#### WORK TO COMPLETE
Wherever a line of the records contains "Wooden", copy that line.

Segment Start: SOURCE DATA

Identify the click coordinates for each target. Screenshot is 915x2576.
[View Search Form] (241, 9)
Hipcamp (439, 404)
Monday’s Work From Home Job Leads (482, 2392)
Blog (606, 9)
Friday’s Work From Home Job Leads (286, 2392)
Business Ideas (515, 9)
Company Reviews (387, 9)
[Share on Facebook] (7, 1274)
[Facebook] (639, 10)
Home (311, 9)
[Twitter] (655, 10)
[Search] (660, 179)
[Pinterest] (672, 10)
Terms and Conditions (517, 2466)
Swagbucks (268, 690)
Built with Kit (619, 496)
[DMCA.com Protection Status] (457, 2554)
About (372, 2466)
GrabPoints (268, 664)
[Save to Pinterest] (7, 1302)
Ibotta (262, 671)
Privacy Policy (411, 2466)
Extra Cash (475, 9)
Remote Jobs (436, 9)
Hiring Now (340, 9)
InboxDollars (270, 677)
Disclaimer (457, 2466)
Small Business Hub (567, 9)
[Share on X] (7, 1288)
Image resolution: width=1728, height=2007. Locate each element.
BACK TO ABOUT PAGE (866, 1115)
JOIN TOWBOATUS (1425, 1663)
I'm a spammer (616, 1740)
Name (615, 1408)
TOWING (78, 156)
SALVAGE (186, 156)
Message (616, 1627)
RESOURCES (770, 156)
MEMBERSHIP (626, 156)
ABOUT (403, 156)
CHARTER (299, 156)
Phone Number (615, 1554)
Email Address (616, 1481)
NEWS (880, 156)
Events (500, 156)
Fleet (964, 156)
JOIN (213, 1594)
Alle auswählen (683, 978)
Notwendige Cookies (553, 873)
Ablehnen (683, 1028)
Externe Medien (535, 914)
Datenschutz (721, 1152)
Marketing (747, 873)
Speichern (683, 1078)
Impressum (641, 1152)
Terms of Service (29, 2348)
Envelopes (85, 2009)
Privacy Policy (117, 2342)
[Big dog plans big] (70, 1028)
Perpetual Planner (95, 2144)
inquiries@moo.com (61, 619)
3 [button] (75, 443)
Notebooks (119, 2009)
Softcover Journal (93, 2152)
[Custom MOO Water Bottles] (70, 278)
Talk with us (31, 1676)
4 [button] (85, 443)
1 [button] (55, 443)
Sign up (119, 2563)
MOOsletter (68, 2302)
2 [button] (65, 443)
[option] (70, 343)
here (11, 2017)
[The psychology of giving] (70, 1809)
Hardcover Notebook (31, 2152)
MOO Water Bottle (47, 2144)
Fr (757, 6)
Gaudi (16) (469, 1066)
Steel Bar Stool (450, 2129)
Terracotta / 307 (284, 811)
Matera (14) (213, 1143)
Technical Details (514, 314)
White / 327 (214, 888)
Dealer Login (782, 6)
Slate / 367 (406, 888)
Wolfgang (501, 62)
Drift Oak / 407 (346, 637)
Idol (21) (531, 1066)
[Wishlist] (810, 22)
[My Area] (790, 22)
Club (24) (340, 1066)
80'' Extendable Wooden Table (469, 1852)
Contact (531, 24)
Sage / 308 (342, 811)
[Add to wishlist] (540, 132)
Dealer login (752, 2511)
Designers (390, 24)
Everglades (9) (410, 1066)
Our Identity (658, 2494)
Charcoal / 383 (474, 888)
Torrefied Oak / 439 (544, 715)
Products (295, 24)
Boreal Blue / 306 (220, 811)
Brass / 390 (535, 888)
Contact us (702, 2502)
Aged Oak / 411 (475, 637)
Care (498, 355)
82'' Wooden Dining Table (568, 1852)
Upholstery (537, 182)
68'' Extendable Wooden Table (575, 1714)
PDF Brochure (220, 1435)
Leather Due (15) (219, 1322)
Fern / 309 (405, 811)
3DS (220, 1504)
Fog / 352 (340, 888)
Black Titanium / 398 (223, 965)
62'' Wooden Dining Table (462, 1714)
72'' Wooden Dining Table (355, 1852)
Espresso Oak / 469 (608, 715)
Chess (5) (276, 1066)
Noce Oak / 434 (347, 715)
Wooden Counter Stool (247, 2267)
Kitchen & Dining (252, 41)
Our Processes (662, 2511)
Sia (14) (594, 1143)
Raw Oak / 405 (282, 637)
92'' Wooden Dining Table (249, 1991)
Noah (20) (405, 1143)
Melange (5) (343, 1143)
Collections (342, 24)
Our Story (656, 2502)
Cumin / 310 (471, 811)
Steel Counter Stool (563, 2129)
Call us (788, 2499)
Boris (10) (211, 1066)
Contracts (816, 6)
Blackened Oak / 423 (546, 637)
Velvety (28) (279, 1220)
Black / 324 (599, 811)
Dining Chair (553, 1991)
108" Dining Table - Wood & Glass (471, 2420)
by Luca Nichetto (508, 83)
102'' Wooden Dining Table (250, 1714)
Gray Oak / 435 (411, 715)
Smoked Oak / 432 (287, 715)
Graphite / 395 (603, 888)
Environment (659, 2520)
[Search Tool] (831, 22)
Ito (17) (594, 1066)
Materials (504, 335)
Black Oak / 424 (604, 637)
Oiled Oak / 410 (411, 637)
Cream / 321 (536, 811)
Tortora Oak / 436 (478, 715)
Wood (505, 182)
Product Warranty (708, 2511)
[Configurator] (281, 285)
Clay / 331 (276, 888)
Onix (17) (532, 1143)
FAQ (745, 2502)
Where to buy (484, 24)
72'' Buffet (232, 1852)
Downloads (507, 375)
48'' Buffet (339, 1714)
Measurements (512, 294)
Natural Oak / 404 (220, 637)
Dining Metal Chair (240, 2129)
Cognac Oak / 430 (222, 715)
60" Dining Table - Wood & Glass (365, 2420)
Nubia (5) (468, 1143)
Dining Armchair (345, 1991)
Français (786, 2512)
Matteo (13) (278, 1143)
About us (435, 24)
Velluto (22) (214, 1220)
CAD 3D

Segment End: SOURCE DATA

#### COMPLETED EXERCISE
80'' Extendable Wooden Table (469, 1852)
82'' Wooden Dining Table (568, 1852)
68'' Extendable Wooden Table (575, 1714)
62'' Wooden Dining Table (462, 1714)
72'' Wooden Dining Table (355, 1852)
Wooden Counter Stool (247, 2267)
92'' Wooden Dining Table (249, 1991)
102'' Wooden Dining Table (250, 1714)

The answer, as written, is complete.